# [TASK GOAL]
The reply is to be an exact repetition of the entries that follow, with each picture left out.

Start of INFORMATION PROVIDED

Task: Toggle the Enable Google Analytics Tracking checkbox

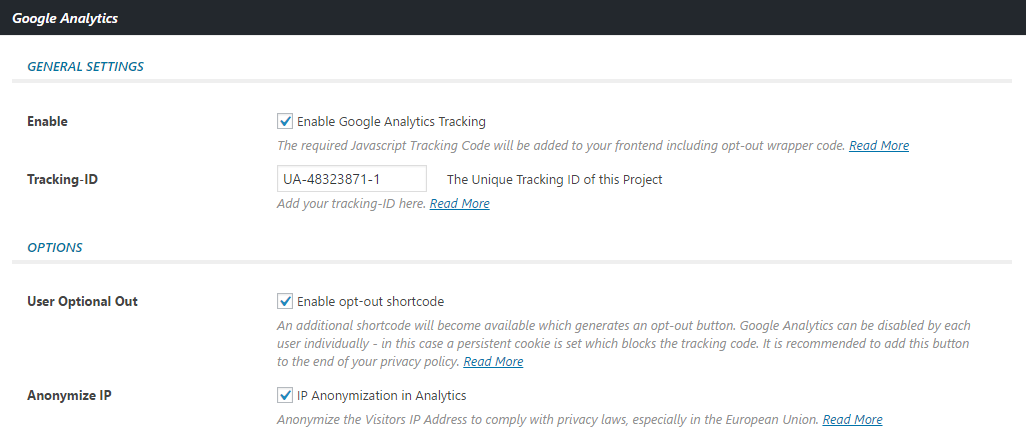Action: tap(285, 122)
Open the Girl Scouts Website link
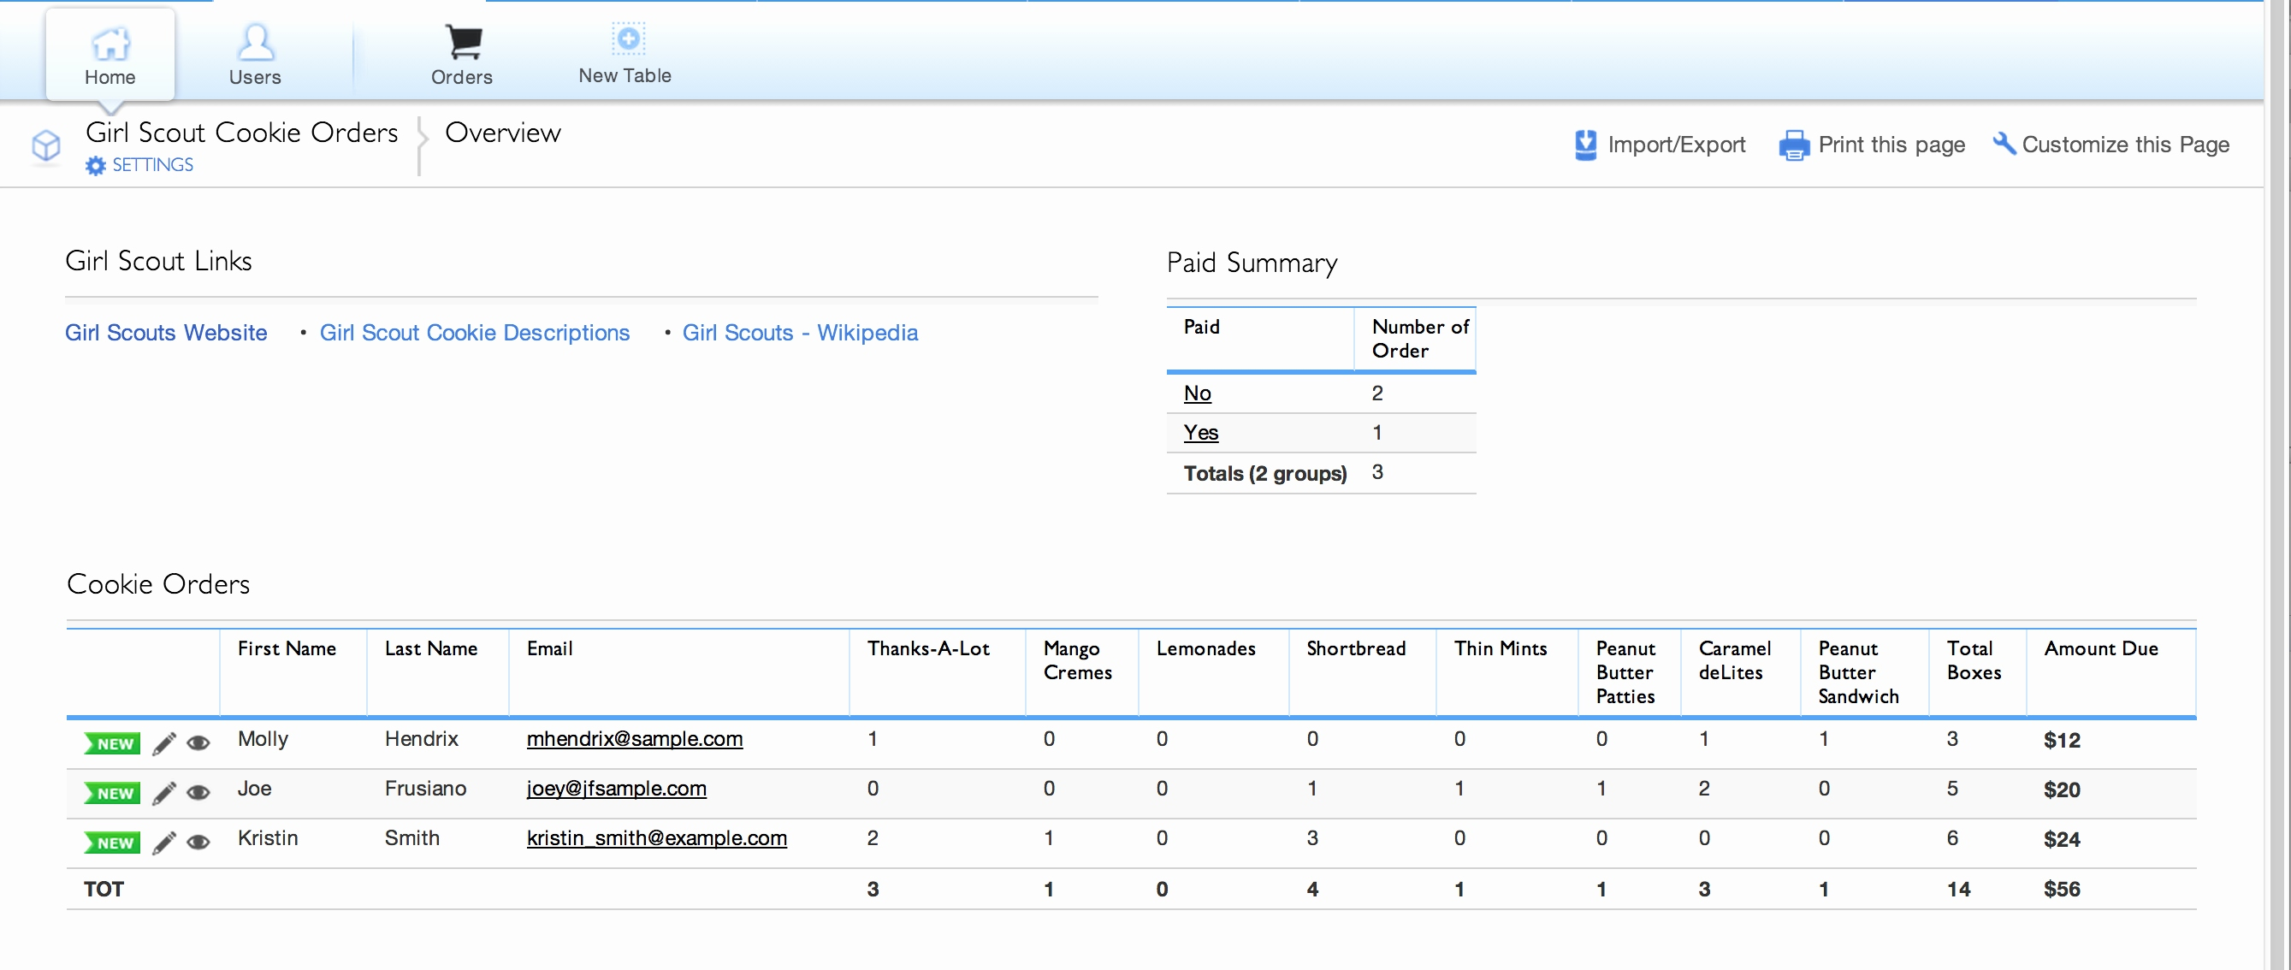The image size is (2291, 970). pos(166,333)
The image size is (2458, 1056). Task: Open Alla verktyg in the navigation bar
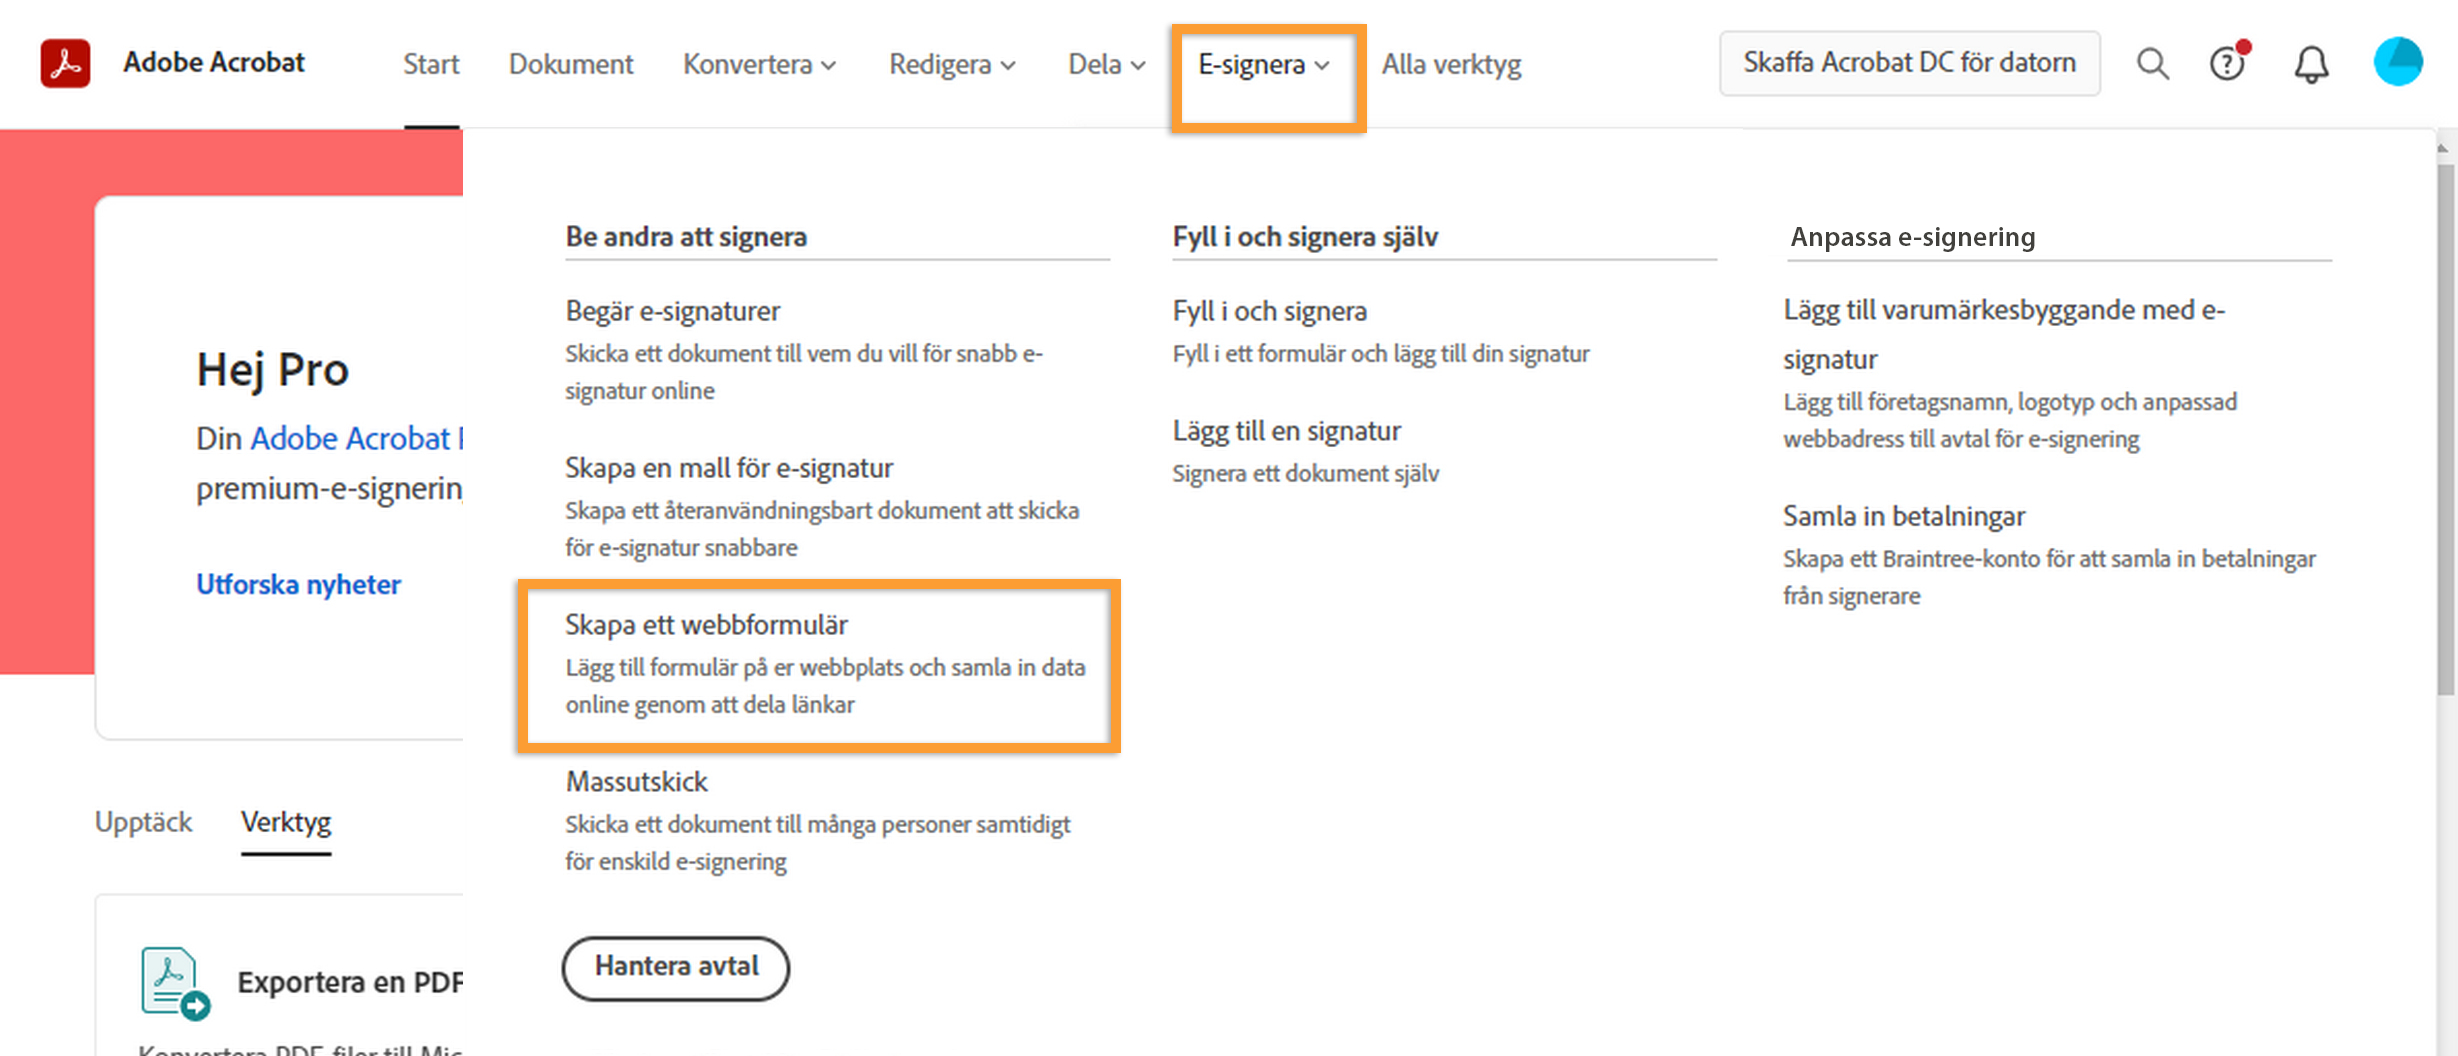pos(1451,65)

End of INFORMATION PROVIDED

# [ANSWER SECTION]
Task: Toggle the Enable Google Analytics Tracking checkbox

Action: tap(285, 122)
Open the Girl Scouts Website link
The image size is (2291, 970). pos(166,333)
The image size is (2458, 1056). Task: Open Alla verktyg in the navigation bar
pos(1451,65)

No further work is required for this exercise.